- [ABOUT THIS TASK]: Set down word for word each line from the start of the listing through the line that contains "طراحی و تولید: نستوه (165, 2563)", both included.

▬▬▬▬▬▬

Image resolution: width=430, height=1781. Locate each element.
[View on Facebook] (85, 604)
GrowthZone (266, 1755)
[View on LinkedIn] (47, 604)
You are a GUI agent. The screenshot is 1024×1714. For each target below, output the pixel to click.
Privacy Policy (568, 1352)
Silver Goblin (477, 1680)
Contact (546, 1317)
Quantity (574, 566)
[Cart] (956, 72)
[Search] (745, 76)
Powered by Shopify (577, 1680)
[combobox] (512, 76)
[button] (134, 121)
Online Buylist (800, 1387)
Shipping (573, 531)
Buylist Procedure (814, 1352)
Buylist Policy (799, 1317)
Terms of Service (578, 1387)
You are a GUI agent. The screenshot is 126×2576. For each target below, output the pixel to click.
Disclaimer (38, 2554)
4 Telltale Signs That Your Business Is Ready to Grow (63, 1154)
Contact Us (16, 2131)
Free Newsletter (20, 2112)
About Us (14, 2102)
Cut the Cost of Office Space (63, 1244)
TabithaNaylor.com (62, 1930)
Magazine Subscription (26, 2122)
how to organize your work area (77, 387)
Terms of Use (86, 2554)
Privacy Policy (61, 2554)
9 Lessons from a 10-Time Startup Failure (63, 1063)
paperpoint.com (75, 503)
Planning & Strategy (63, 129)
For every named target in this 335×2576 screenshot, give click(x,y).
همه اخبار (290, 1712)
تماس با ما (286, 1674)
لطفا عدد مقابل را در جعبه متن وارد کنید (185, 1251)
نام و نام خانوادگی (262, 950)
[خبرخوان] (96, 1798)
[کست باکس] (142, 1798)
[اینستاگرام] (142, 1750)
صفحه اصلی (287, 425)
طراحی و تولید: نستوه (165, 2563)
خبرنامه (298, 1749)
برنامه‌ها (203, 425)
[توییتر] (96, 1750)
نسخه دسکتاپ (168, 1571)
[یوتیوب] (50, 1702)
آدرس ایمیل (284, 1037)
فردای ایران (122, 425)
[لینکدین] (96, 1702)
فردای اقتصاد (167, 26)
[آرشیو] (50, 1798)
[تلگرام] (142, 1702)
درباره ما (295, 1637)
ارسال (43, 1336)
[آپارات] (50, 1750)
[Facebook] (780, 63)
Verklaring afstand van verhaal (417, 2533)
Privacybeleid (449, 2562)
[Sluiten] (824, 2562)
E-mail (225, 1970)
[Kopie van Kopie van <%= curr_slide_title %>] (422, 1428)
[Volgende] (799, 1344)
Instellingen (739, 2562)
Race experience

▬▬▬▬▬▬

- [OUTPUT]:
Image resolution: width=430, height=1781. Locate each element.
[View on Facebook] (85, 604)
GrowthZone (266, 1755)
[View on LinkedIn] (47, 604)
You are a GUI agent. The screenshot is 1024×1714. For each target below, output the pixel to click.
Privacy Policy (568, 1352)
Silver Goblin (477, 1680)
Contact (546, 1317)
Quantity (574, 566)
[Cart] (956, 72)
[Search] (745, 76)
Powered by Shopify (577, 1680)
[combobox] (512, 76)
[button] (134, 121)
Online Buylist (800, 1387)
Shipping (573, 531)
Buylist Procedure (814, 1352)
Buylist Policy (799, 1317)
Terms of Service (578, 1387)
You are a GUI agent. The screenshot is 126×2576. For each target below, output the pixel to click.
Disclaimer (38, 2554)
4 Telltale Signs That Your Business Is Ready to Grow (63, 1154)
Contact Us (16, 2131)
Free Newsletter (20, 2112)
About Us (14, 2102)
Cut the Cost of Office Space (63, 1244)
TabithaNaylor.com (62, 1930)
Magazine Subscription (26, 2122)
how to organize your work area (77, 387)
Terms of Use (86, 2554)
Privacy Policy (61, 2554)
9 Lessons from a 10-Time Startup Failure (63, 1063)
paperpoint.com (75, 503)
Planning & Strategy (63, 129)
For every named target in this 335×2576 screenshot, give click(x,y).
همه اخبار (290, 1712)
تماس با ما (286, 1674)
لطفا عدد مقابل را در جعبه متن وارد کنید (185, 1251)
نام و نام خانوادگی (262, 950)
[خبرخوان] (96, 1798)
[کست باکس] (142, 1798)
[اینستاگرام] (142, 1750)
صفحه اصلی (287, 425)
طراحی و تولید: نستوه (165, 2563)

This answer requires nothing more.